第3節 人口の大都市部への集中と高齢化の進展

前章では関東大震災から今日に至る大規模災害とその対応の経緯を振り返ったが、我が国の経済社会の姿はこの100年で大きく変化している。我が国の国勢調査は、関東大震災の3年前に当たる大正9年(1920年)に開始されたことから、災害の生じた当時の経済社会状況と今日の違いを時系列的に俯瞰することが可能である。そこで、本節では、主に国勢調査のデータ8を使って、大震災発生当時の人口構造の特徴を明らかにするとともに、その後の人口構造の変化と将来動向を分析し、今後懸念が高まる人口構造上のリスクについて論じる。

3-1 人口の地域分布

(関東大震災当時の東京圏の人口は現在の4分の1以下)

令和2年(2020年)の我が国の総人口は約1億2,615万人であるが、関東大震災発生の3年前に当たる大正9年(1920年)は約5,596万人(令和2年の44.4%)であり、総人口は現在の半分に満たなかった。

また、圏域別9の人口分布をみると、令和2年の東京圏には約3,691万人が居住し、総人口の約29.3%を占めている一方、大正9年における東京圏の人口は約768万人(総人口の約13.7%)であり、現在の4分の1以下、総人口に占める割合も現在の半分程度であった(図表2-7)。

図表2-7 総人口及び圏域別人口構成割合の推移
図表2-7 総人口及び圏域別人口構成割合の推移

以上のことから、関東大震災の人口や経済社会活動に対する影響度合いは、現代において同様の震災が発生した場合と比べると相対的に小さかったということができる。

(大都市圏への人口急増期に起きた伊勢湾台風)

関東大震災以降、戦後の大規模災害発生時の人口構造を調べると、時代によって人口の地域分布がそれぞれ異なることが分かる。

昭和34年(1959年)の伊勢湾台風の発生は、三大都市圏への人口集中が本格化した時期に当たる。

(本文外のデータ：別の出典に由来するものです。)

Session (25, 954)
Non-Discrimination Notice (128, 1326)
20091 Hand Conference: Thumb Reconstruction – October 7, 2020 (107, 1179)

地方圏の人口は、昭和35年~40年の間に戦後初めて減少した一方で、伊勢湾台風の被害を受けた名古屋圏を含め、三大都市圏の人口がこの時期に急増した。

(東京一極集中の傾向が強まった時期に起きた阪神・淡路大震災)

平成7年(1995年)の阪神・淡路大震災の発生は、バブル崩壊を経て、東京圏への一極集中の傾向が強まった時期に当たる。関西圏の人口増減率(5年間)は、平成2~7年に0.8%とほぼ横ばいになり、その後平成27年(2015年)以降はマイナスで推移している。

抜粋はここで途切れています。